• _DESCRIPTION OF THE TASK_
The answer is to be an exact copy of the lines below running from the line with "54 (53, 2197)" down to the line with "A Complete Guide", both ends included, and nothing more.
Segment Start: DATA TO PROCESS
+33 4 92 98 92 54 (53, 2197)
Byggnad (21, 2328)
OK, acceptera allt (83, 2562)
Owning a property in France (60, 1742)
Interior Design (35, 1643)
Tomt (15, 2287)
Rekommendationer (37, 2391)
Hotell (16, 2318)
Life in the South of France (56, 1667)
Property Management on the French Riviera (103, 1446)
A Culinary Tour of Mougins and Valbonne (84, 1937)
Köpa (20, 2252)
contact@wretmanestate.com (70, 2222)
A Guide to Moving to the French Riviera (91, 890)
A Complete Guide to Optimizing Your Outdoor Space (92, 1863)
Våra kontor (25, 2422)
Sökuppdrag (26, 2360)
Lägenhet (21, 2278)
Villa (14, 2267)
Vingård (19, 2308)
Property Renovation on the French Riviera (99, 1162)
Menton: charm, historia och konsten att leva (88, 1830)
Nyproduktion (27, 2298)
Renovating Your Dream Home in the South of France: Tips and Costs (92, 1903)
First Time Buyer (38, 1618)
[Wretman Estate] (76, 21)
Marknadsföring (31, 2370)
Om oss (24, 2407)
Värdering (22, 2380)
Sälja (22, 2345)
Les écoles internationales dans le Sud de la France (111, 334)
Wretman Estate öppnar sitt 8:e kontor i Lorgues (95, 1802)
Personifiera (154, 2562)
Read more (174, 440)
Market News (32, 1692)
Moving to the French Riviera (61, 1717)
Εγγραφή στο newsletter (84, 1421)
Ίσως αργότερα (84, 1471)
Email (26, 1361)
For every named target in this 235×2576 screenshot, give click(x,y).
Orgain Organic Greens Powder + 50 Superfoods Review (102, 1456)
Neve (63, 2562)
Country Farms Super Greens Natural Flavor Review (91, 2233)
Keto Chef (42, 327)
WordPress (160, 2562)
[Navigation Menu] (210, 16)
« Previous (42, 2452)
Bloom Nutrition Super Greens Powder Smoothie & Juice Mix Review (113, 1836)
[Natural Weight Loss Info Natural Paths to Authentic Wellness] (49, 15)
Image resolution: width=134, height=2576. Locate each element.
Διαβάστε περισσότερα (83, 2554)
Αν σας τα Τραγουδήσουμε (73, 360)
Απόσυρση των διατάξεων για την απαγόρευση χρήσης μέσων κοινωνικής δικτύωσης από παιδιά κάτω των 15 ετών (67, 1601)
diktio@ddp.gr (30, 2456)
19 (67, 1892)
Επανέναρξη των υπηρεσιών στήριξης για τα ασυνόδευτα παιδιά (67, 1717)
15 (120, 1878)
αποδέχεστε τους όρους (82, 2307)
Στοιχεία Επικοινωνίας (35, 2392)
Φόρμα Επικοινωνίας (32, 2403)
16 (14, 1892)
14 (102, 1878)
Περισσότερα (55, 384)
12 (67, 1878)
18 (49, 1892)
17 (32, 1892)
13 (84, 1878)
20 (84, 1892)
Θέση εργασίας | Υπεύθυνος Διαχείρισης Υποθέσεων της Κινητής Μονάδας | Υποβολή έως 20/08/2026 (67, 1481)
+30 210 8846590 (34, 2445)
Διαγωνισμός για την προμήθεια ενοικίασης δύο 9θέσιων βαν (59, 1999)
Segment End: DATA TO PROCESS
Segment Start: DATA TO PROCESS
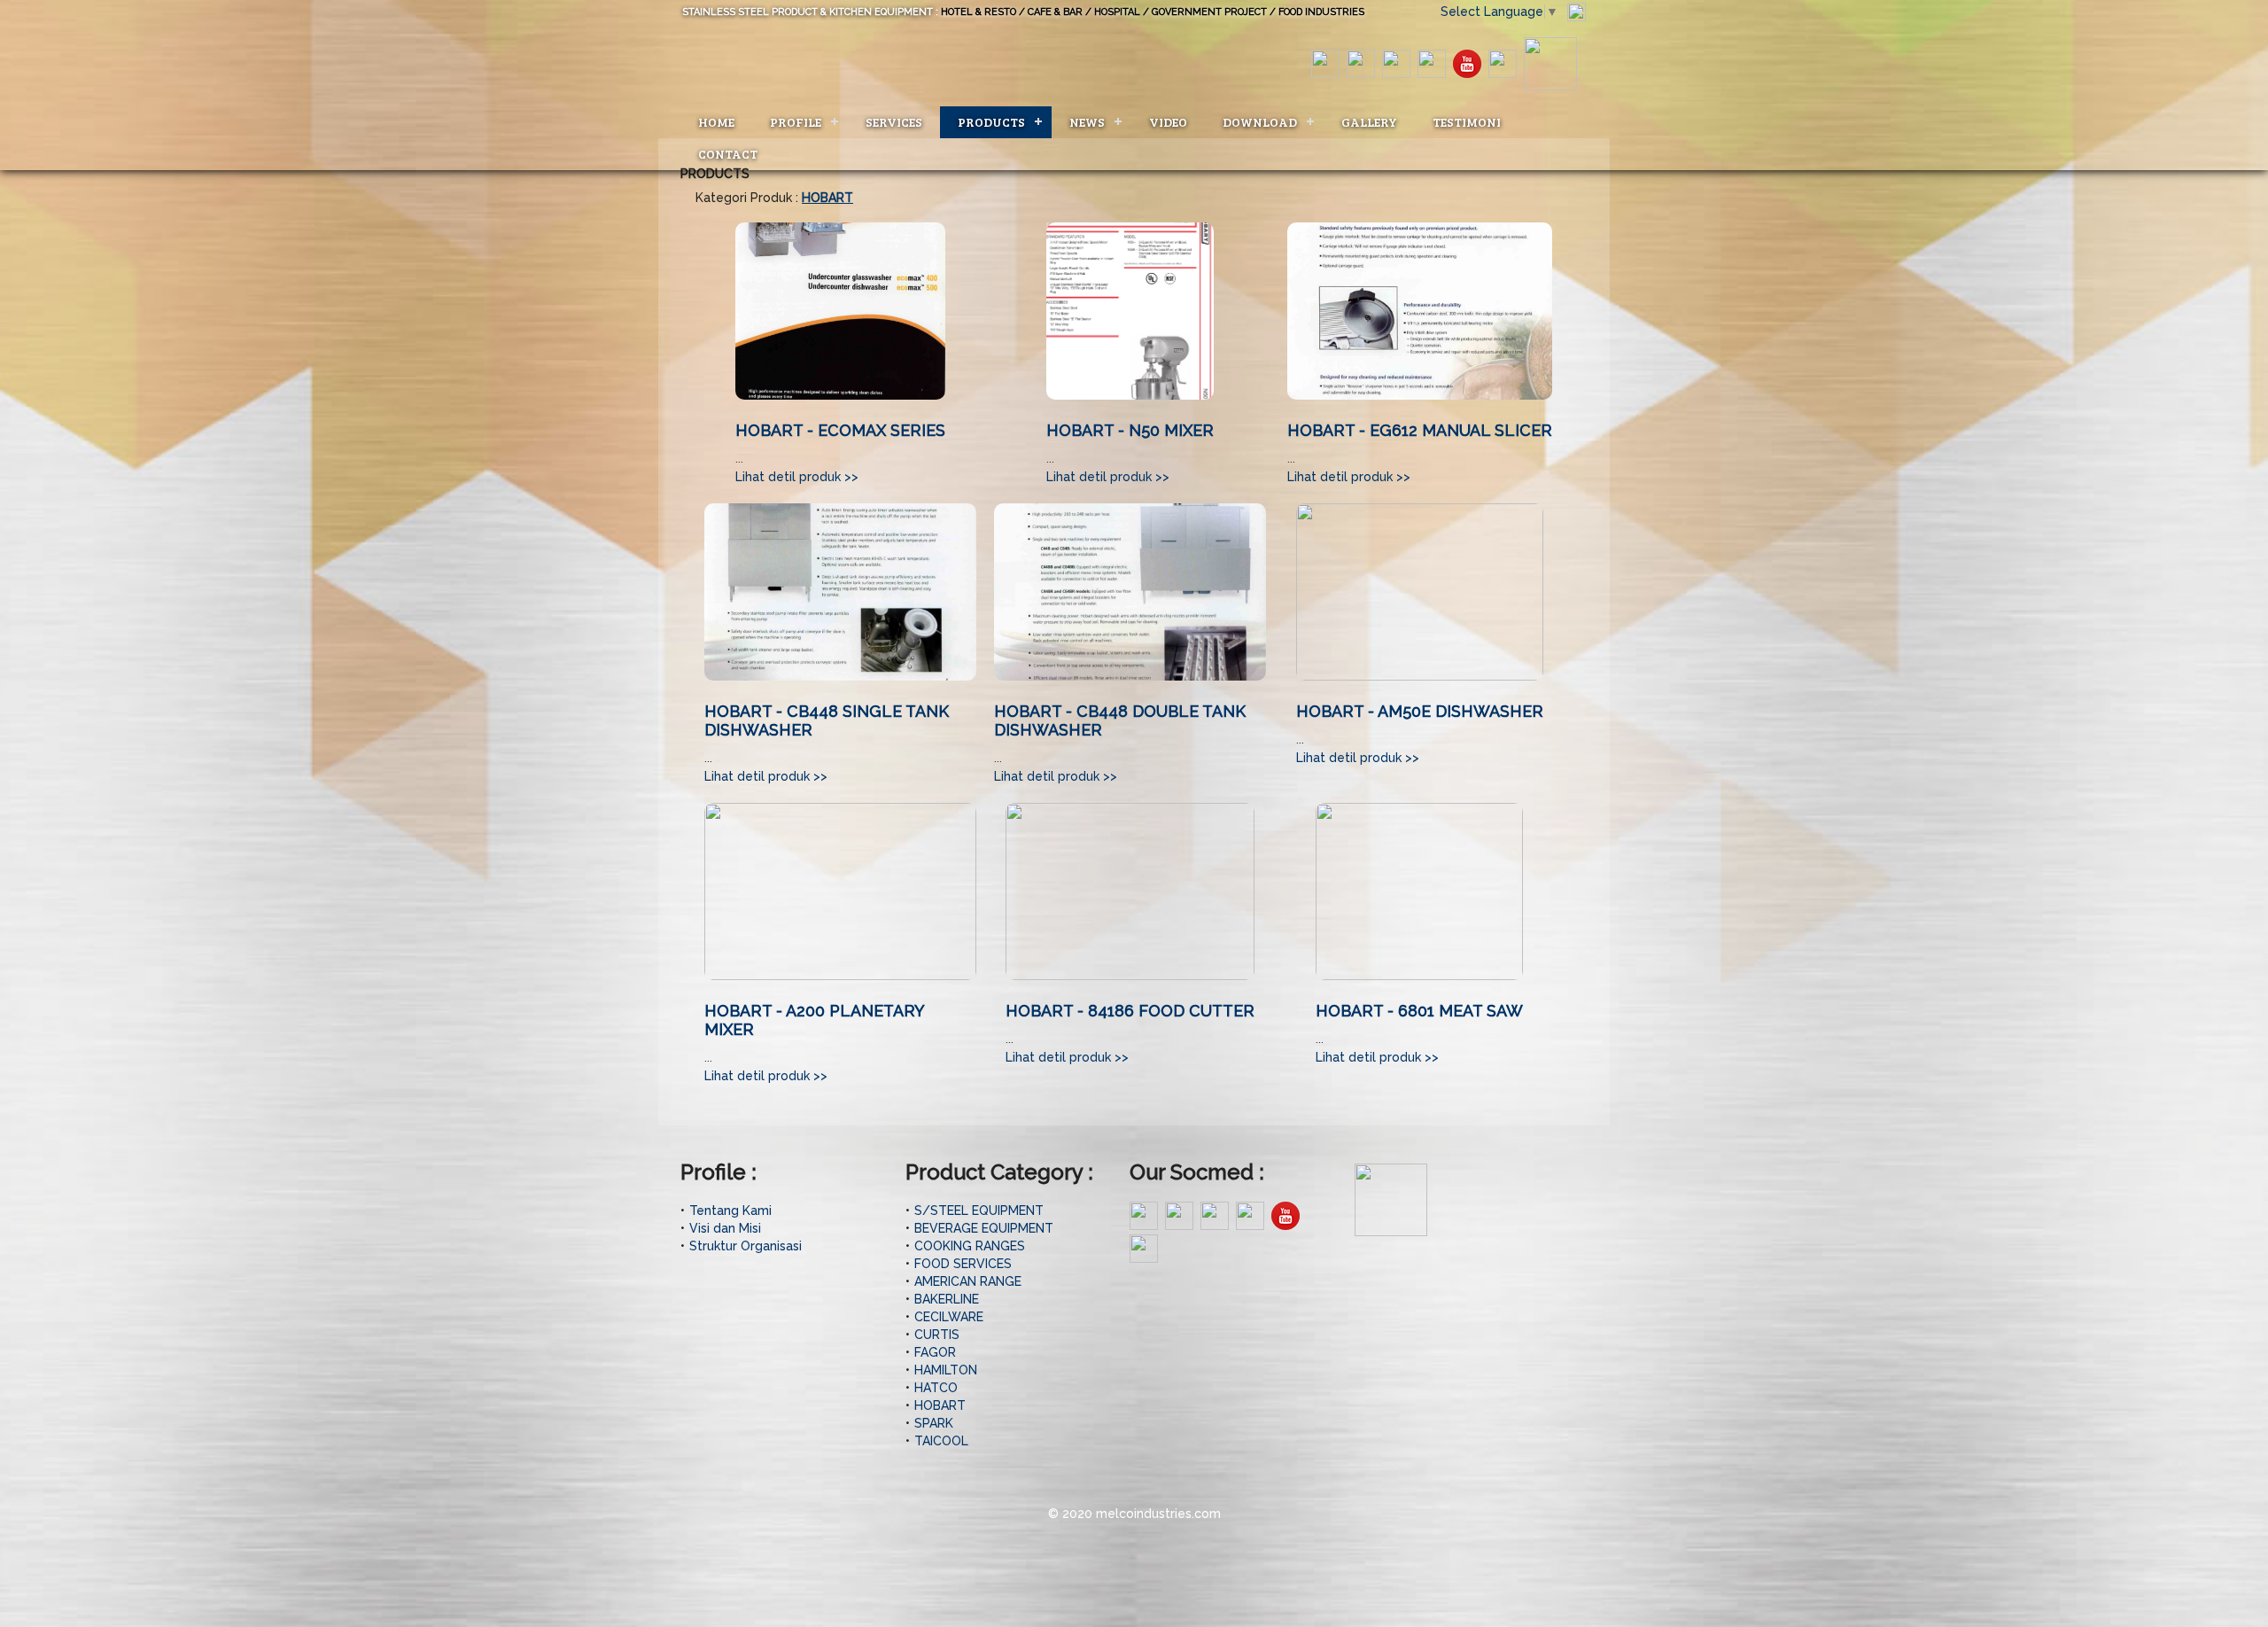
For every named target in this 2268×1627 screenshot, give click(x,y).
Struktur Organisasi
Segment End: DATA TO PROCESS
Segment Start: DATA TO PROCESS
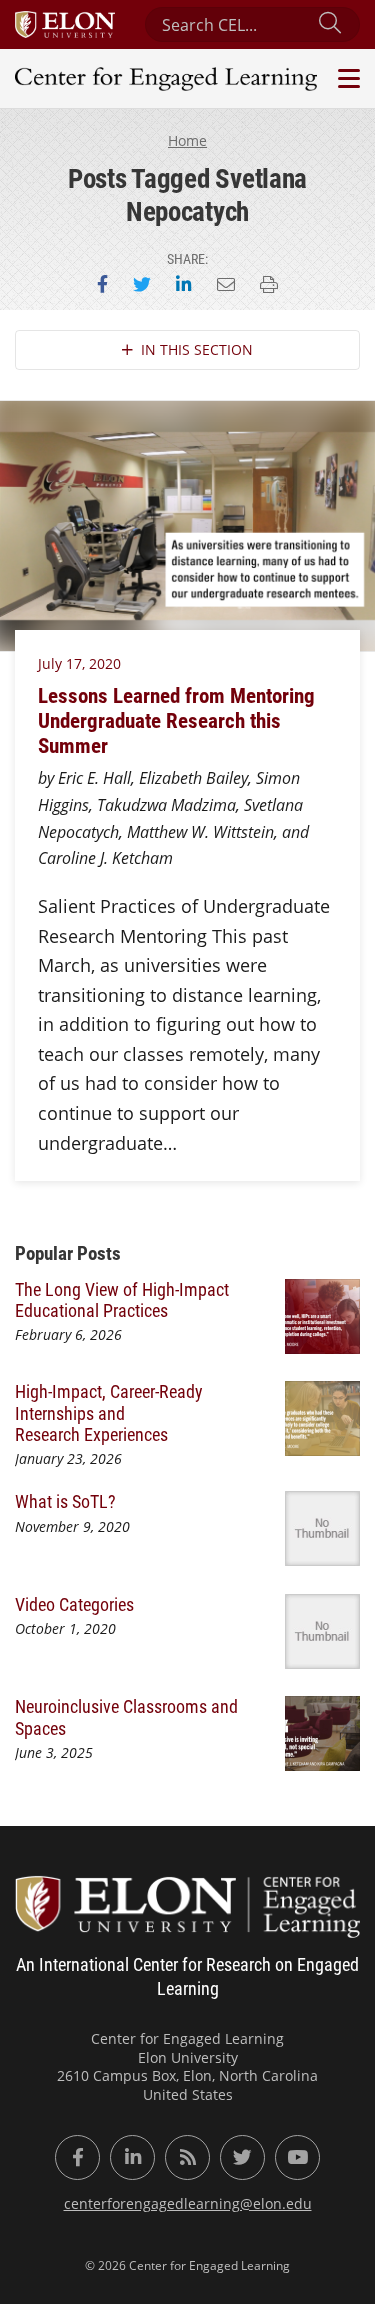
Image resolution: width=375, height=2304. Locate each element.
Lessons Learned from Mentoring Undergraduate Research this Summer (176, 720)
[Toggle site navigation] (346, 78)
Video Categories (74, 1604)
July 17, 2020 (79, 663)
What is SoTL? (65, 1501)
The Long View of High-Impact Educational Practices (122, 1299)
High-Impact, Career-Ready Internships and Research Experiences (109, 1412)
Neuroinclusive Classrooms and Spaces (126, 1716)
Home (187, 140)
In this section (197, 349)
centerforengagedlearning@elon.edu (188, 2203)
Segment End: DATA TO PROCESS
• _SOLUTION_
+33 4 92 98 92 54 (53, 2197)
Byggnad (21, 2328)
OK, acceptera allt (83, 2562)
Owning a property in France (60, 1742)
Interior Design (35, 1643)
Tomt (15, 2287)
Rekommendationer (37, 2391)
Hotell (16, 2318)
Life in the South of France (56, 1667)
Property Management on the French Riviera (103, 1446)
A Culinary Tour of Mougins and Valbonne (84, 1937)
Köpa (20, 2252)
contact@wretmanestate.com (70, 2222)
A Guide to Moving to the French Riviera (91, 890)
A Complete Guide to Optimizing Your Outdoor Space (92, 1863)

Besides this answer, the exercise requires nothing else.